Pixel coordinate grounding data

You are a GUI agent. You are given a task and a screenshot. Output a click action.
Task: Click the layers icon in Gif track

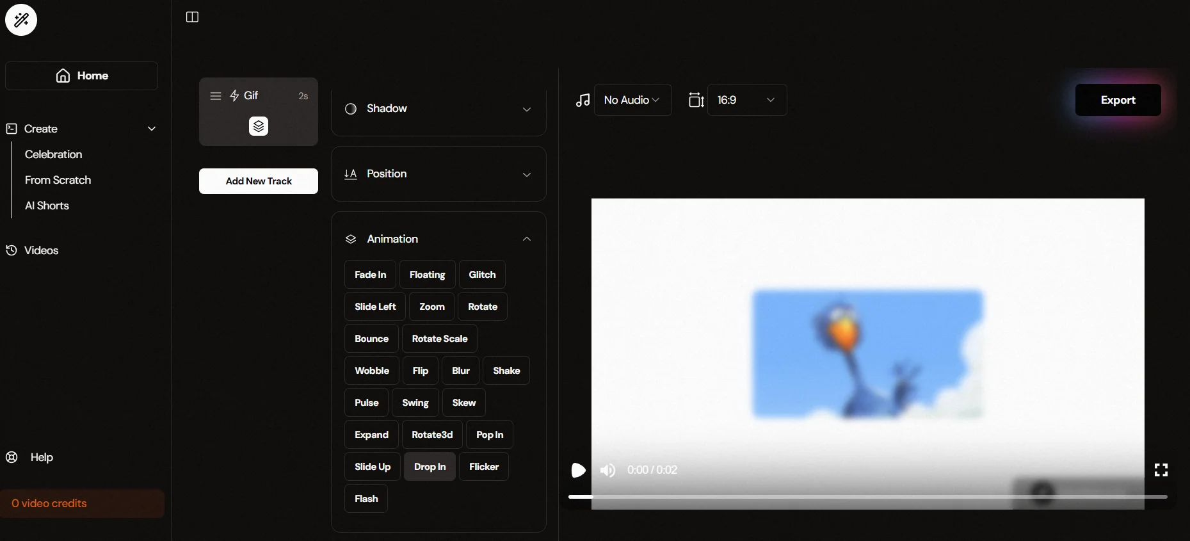(259, 126)
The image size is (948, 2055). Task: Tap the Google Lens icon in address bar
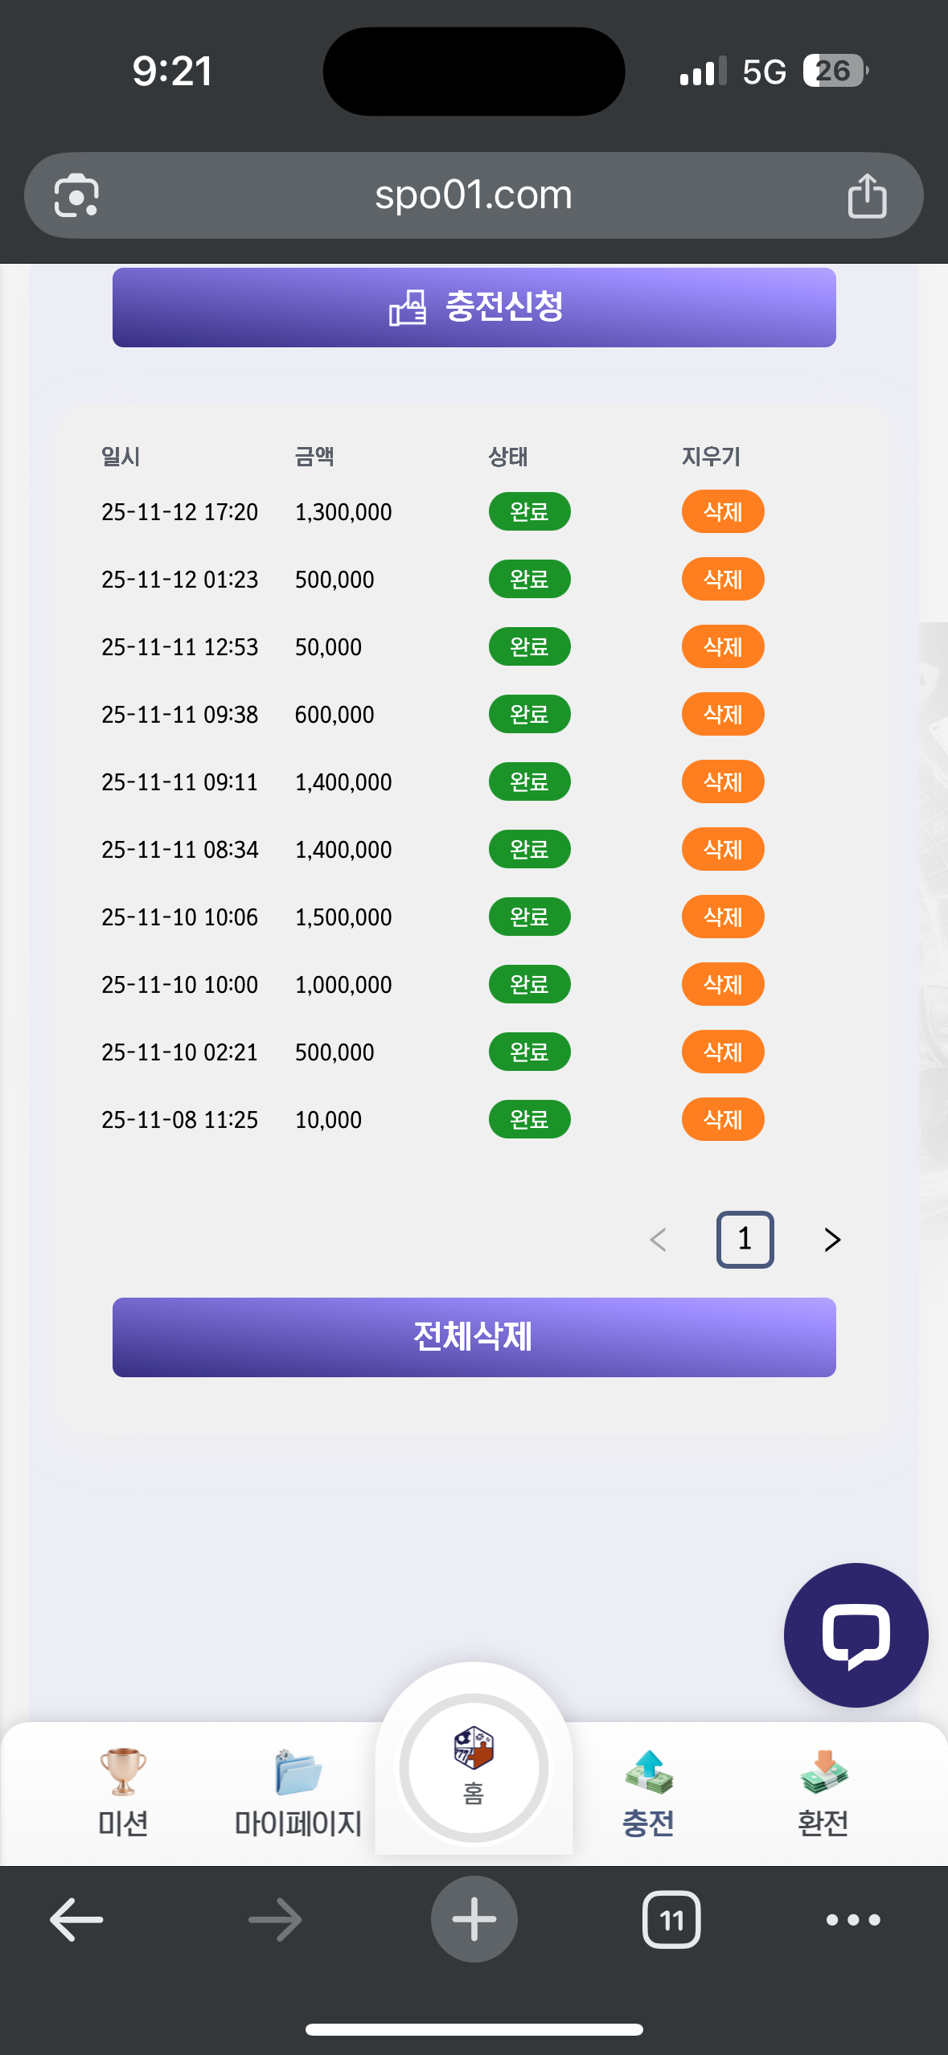[76, 195]
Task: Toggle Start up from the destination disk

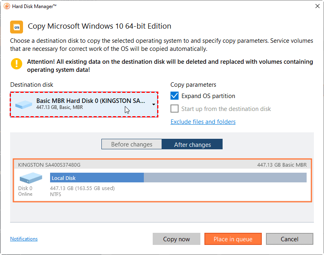Action: click(175, 109)
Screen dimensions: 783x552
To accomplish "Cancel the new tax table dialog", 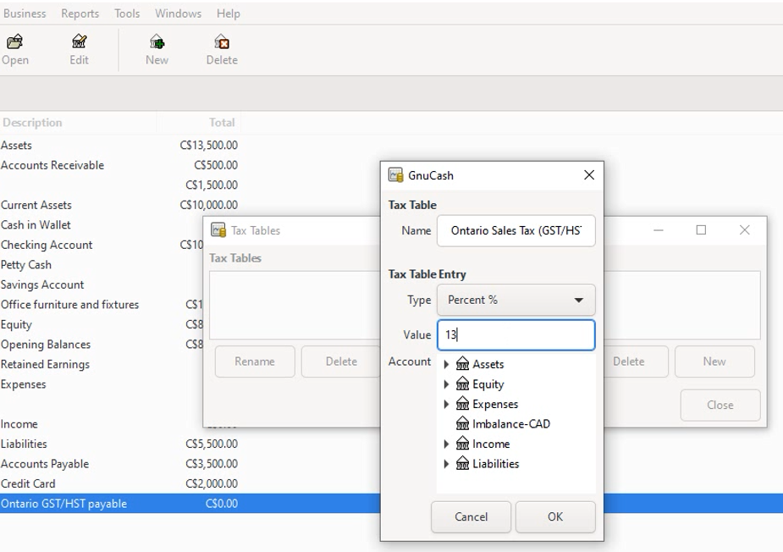I will (x=471, y=517).
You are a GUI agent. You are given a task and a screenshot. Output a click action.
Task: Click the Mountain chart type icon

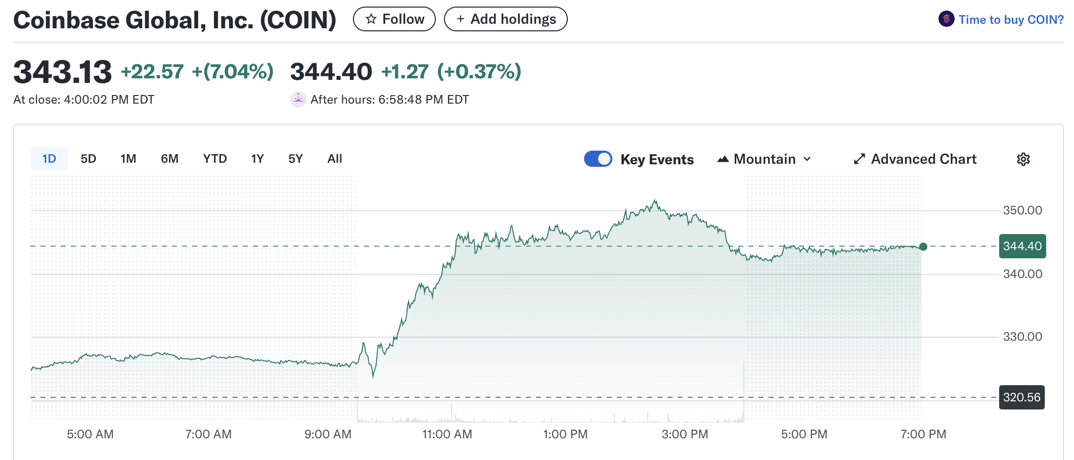723,159
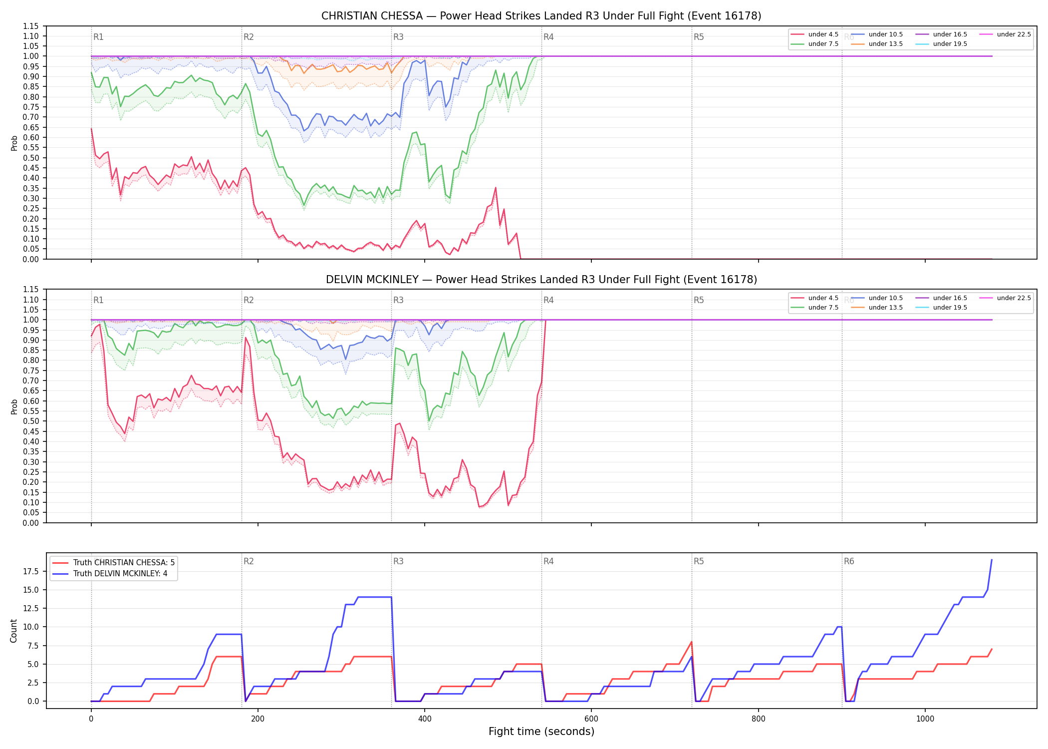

▶ [Action item]
Each line from the start of the entries above through the line with "Screen dimensions: 783x552" should be duplicated exactly, leaving out the pictures.

▶ [The answer]
You are a GUI agent. You are given a task and a screenshot. Output a click action.
Task: Click the layers icon in Gif track

(259, 126)
The image size is (948, 2055). Task: Tap the Google Lens icon in address bar
[76, 195]
Task: Toggle Start up from the destination disk

Action: click(175, 109)
Screen dimensions: 783x552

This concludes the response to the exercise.